Yesterday, I mulled over column topics for The Week, and I ended up dividing them into two piles: Debt Ceiling, and ¡ Everything But the Debt Ceiling. After doing two columns in a row about the debt-ceiling debate, I decided to look for a new topic, one that filled me with hope rather than dread. So I chose the Tim Pawlenty ¨C Michele Bachmann feud instead, or Minnesota Nice Goes On Ice.
Is there hope to be taken from the increasingly bitter exchange? On the surface, not so much,There is good integration with PayPal and most third party merchant account providers, as both sides opt for hyperbole and context trimming:
Pawlenty's argument about Bachmann's lack of accomplishment ignores some important context. As a member of the House minority in her first two terms, Bachmann had as much chance of getting a bill to a vote as her Democratic neighbor Rep. Keith Ellison has in this session. Bachmann has focused on developing grassroots support for the Republican Party, rising as a leader of the Tea Party movement. Given the enormous victory in the midterms that Tea Party enthusiasm helped deliver for the GOP, arguing that Bachmann's accomplishments are "non-existent" is hardly fair. ¡
Pawlenty is certainly vulnerable on climate change, a position he acknowledges was a "clunker," and which he repudiates repeatedly on the campaign trail. Pawlenty also entertained the notion of state-level individual mandates for health insurance,It's hard to beat the versatility of Plastic molding on a production line. eventually discarding them for other approaches. However, the "era of small government" accusation is plainly false, a statement which the Minneapolis Star Tribune misattributed to Pawlenty when he was quoting a David Brooks column to refute the notion.
Was there really "very little difference" between Pawlenty's tenure as governor and Obama's as president? It depends on the scale. If a Minnesotan uses the spectrum of American politics over the last 40 years, then Pawlenty governed more in the tradition of Ronald Reagan, both in California and in Washington; he fought against tax increases, forced the legislature to curtail spending increases,There are RUBBER MATS underneath mattresses, and stared down public-employee unions in a 44-day transit strike. Only by using a spectrum that includes Joseph Stalin on one end and Atilla the Hun on the other could anyone in Minnesota say, "Yah,then used cut pieces of rubber hose garden hose to get through the electric fence. you betcha" to the notion that Pawlenty governed like Obama, in both direction and accomplishment.

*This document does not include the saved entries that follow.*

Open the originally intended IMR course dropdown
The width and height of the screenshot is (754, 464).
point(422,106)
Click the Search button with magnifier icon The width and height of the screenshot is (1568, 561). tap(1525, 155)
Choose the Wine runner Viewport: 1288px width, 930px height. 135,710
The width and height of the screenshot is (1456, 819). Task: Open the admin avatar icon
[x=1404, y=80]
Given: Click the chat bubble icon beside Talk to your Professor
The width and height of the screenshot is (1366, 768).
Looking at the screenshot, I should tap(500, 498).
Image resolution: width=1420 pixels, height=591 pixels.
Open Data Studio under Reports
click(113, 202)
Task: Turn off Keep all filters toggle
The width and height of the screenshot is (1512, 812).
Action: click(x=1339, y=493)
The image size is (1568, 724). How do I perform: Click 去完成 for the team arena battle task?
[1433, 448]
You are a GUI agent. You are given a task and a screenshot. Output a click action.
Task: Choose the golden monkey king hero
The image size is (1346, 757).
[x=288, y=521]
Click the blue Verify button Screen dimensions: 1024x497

As I conclude in the column, however, the fact that two of the Republicans have finally decided to debate one another on their records is a good sign for the primary campaign, and for Republican voters. As much as people like to invoke Reagan's 11th Commandment, the purpose of a primary is comparative shopping. We're looking not just for the candidate who can rip Barack Obama,the Hemorrhoids are swollen blood vessels of the rectum. but who can defend themselves and their own record under heavy fire from the opposing side(s). That may not be as important as the policies they espouse and the experience they bring, but it's a necessary skill set, and it needs to be put on display before Republicans start casting votes in primaries and caucuses a few months from now.
Ironically, the best salvos (in effectiveness if not accuracy) so far in this campaign have come from the land of Minnesota Nice. Now that the gloves have come off between the Minnesotans, let's see how everyone else does.